▶ Your task
Exactly reproduce the lines from the one holding "Where should I" through the end of the records, including both boundary lines but no pictures.

▶ Data shown
<<<<
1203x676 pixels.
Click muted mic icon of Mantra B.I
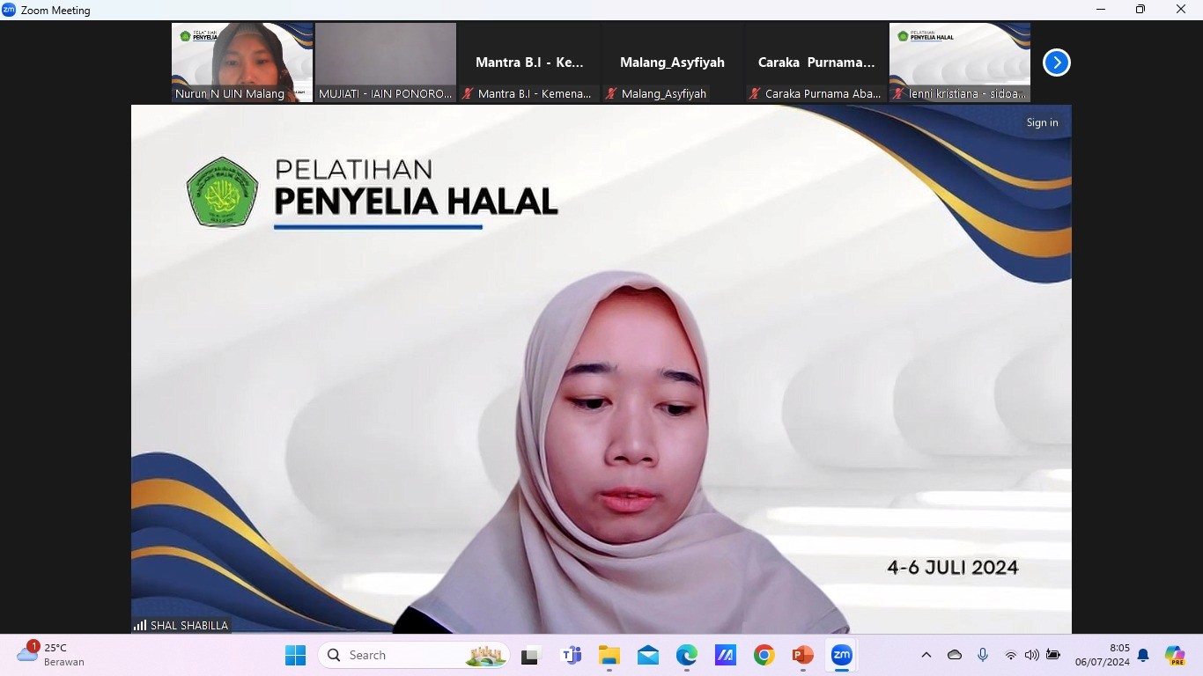click(468, 93)
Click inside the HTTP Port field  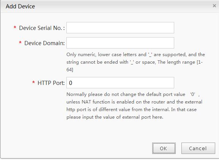coord(120,83)
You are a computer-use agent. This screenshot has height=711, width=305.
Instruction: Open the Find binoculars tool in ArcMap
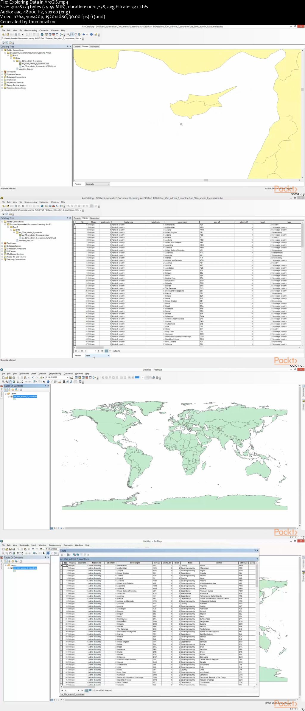pos(64,382)
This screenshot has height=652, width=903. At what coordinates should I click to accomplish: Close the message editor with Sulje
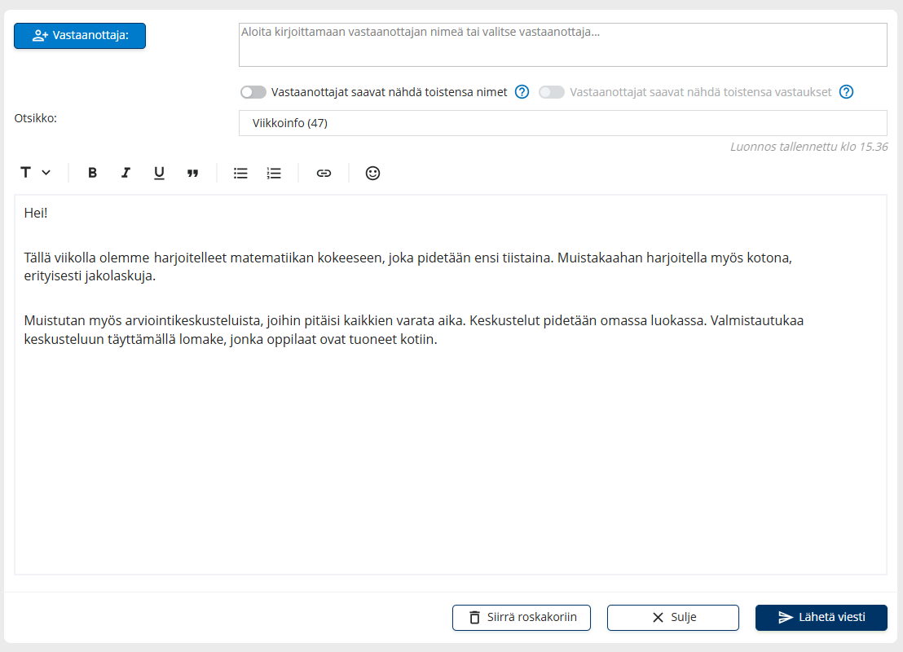tap(673, 618)

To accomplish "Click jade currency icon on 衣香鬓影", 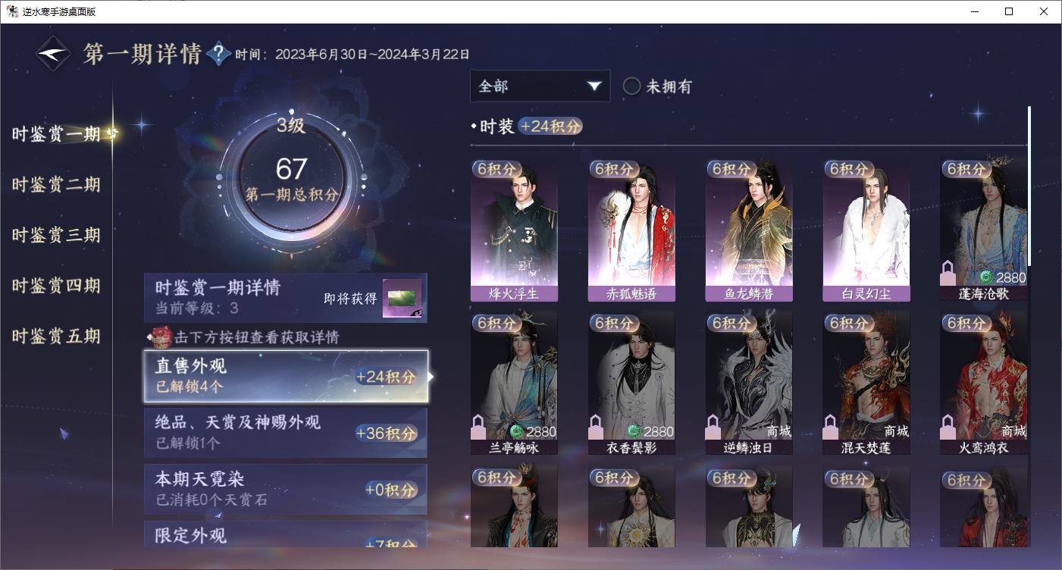I will 634,431.
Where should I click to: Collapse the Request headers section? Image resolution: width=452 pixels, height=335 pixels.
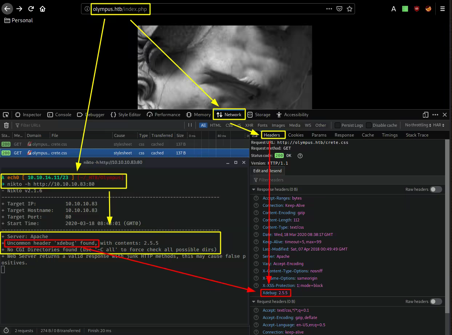click(253, 302)
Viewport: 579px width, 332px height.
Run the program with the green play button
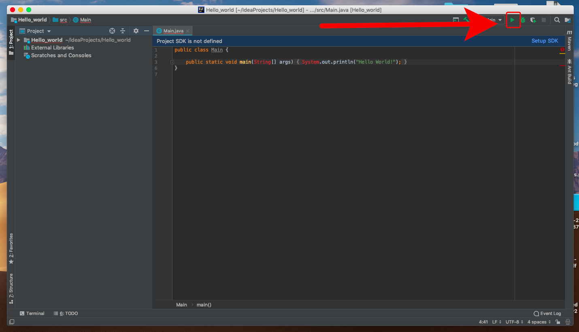tap(513, 20)
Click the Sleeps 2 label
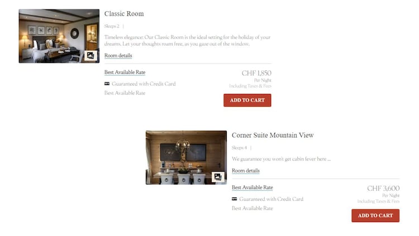Image resolution: width=419 pixels, height=236 pixels. [x=112, y=26]
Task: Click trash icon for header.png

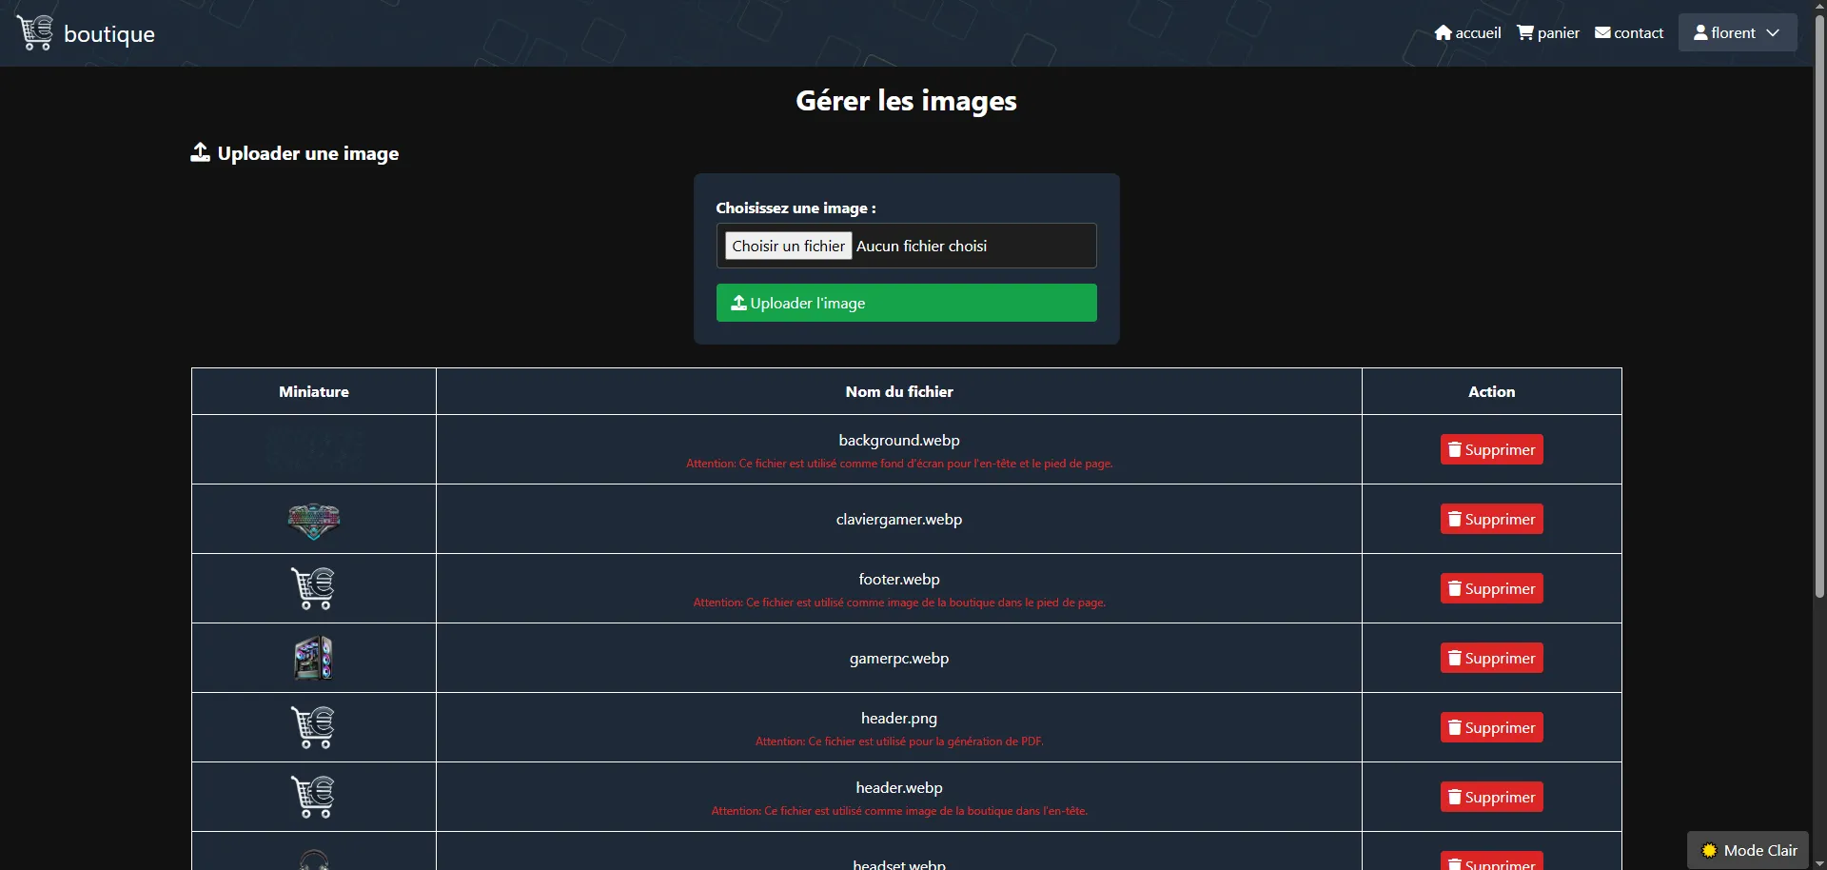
>>>>
▶ Output for this exercise
Where should I click to: Collapse the Request headers section? Image resolution: width=452 pixels, height=335 pixels.
click(253, 302)
Viewport: 579px width, 332px height.
Run the program with the green play button
tap(513, 20)
Click the Sleeps 2 label
Image resolution: width=419 pixels, height=236 pixels. [x=112, y=26]
Task: Click trash icon for header.png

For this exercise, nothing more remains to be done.